Os rebeldes aliados do governo passeiam-se em Birao como quem anda a apanhar ar fresco à beira Tejo.

 

Ninguém fala de Birao, por esse mundo fora. Bangui, a capital, fica a cinco dias de viagem por pistas quebra-espinhas. Nem da Vakaga, metade de Portugal em superfície, 38 000 habitantes, muitas árvores, pássaros exóticos e animais selvagens. Um paraíso onde se sofre todos os dias.

 

O nosso segundo campo, no aeroporto da cidade, a 12 quilómetros do burgo, fica na zona de passagem para o ponto de água de uma manada sem fim de búfalos. Nesta altura do ano, em que a água é muito escassa, os animais transitam todos os fins de tarde pela zona do campo. Convém estar atento, que os búfalos não são animais para brincadeiras. Estes não são como os pacíficos primos que se passeiam por Timor Leste. São bichos bravos a sério.

 

Como os homens.

 

Quem sabe onde fica Birao, no mapa, na vida, na morte? 

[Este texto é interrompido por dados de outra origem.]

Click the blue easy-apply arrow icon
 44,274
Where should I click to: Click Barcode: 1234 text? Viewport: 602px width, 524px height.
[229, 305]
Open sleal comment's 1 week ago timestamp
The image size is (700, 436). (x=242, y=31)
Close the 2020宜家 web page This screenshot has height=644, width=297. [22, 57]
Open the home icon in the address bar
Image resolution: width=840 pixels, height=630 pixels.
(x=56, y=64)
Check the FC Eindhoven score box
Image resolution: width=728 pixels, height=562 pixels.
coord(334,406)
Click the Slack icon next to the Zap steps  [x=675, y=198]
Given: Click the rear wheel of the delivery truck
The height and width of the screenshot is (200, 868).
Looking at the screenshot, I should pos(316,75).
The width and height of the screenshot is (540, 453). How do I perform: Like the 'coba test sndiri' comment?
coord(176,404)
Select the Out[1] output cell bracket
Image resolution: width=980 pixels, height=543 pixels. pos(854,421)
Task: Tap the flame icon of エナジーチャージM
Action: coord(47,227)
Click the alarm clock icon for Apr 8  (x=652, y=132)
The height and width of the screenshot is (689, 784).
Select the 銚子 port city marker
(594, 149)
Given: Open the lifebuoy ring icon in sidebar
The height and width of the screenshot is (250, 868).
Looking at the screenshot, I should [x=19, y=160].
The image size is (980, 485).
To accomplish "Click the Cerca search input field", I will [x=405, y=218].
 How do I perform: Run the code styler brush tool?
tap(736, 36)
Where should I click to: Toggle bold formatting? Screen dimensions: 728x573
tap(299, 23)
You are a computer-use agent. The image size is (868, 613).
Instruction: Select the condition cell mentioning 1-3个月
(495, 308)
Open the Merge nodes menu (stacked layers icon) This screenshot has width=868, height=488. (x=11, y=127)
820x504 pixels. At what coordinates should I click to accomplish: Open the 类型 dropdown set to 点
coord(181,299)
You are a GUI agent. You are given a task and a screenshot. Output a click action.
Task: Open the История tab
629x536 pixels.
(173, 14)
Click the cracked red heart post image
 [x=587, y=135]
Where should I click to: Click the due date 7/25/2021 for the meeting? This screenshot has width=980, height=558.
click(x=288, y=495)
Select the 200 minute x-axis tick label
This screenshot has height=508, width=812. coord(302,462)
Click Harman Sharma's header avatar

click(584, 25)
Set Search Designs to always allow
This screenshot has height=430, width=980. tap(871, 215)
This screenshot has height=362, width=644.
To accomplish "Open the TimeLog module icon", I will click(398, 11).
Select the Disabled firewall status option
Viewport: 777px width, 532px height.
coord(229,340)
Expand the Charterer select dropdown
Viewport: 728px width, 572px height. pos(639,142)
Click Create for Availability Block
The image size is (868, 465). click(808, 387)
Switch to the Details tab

Um dia longo no mato da vida

 

É difícil ter um dia sereno.

 

Este Sábado começou com um ataque rebelde contra o campo militar das FACA (Forças Armadas da República Centro-Africana) na pequena cidade de Birao. Birao está situada no triângulo de todas as rebeliões, onde o Sudão, o Chade e a RCA partilham fronteiras comuns. É um triângulo com pouca lei e muito perigo.

 

Eram 05:37 quando os primeiros tiros foram disparados. Os últimos deixaram de se ouvir cerca das 08:00 horas. Os soldados das Nações Unidas, Togoleses, tiveram que intervir, para proteger as ONGs e as populações civis.

 

Neste momento, a situação está calma. Os capacetes azuis controlam a cidade e o aeroporto, cerca de dez quilómetros a Sul. Temos perto de trezentas pessoas acampadas junto ao nosso arame farpado, mais um certo número de trabalhadores humanitários no interior do quartel da ONU. Só o Comité Internacional da Cruz Vermelha, por razões de princípio, está fora da nossa protecção.

 

Entretanto despachei o General Comandante das nossas Forças de Abéché para Birao, bem como um avião cargueiro com rações, água e material de combate.

 

Tem sido, desde muito cedo, um tocar sem fim dos telefones, com Abéché, Birao, Bangui e N´Djaména do outro lado da linha.

 

Hoje à tarde estarei em Bangui. A escala já estava prevista. Faz parte da minha viagem para Entebbe. Verei o Ministro dos Negócios Estrangeiros. Quando chegar a Entebbe, esta noite, espero poder descansar um pouco, que bem preciso, nas margens do Lago Vitória. Uma zona bonita, com bom tempo e uma temperatura amena. A última vez que visitei foi em 1997. Vitória é um nome de guerreira, mas, esta noite, o que precisarei, será de paz.